_Work to be completed_. When the word "before" appears in a line of the data below, list that line.

======== The data

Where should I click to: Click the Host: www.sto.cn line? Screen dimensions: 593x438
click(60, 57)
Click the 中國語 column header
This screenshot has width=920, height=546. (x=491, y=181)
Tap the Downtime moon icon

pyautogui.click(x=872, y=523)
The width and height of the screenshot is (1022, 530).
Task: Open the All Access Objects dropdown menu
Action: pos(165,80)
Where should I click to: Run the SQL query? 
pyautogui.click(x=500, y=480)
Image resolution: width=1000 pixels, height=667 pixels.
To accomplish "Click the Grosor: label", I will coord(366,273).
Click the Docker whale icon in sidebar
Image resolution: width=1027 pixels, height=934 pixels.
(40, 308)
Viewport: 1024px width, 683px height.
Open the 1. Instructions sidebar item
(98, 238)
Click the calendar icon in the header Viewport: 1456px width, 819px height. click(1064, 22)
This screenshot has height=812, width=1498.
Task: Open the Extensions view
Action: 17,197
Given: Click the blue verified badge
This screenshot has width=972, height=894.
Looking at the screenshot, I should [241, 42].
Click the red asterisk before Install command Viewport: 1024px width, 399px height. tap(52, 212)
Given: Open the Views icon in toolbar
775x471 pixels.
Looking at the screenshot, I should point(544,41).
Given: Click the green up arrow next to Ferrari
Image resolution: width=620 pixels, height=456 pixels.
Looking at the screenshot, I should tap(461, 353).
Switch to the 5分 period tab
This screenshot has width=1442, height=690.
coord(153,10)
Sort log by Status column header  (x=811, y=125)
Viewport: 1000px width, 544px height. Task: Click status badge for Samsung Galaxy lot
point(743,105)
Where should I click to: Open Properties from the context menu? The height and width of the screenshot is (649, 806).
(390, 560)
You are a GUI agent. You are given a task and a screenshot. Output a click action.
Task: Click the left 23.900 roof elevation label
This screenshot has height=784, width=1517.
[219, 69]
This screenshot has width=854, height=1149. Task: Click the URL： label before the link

================

_Response to this task_.
Click the red asterisk before Install command Viewport: 1024px width, 399px height. tap(52, 212)
This screenshot has width=854, height=1149. Task: Click the URL： label before the link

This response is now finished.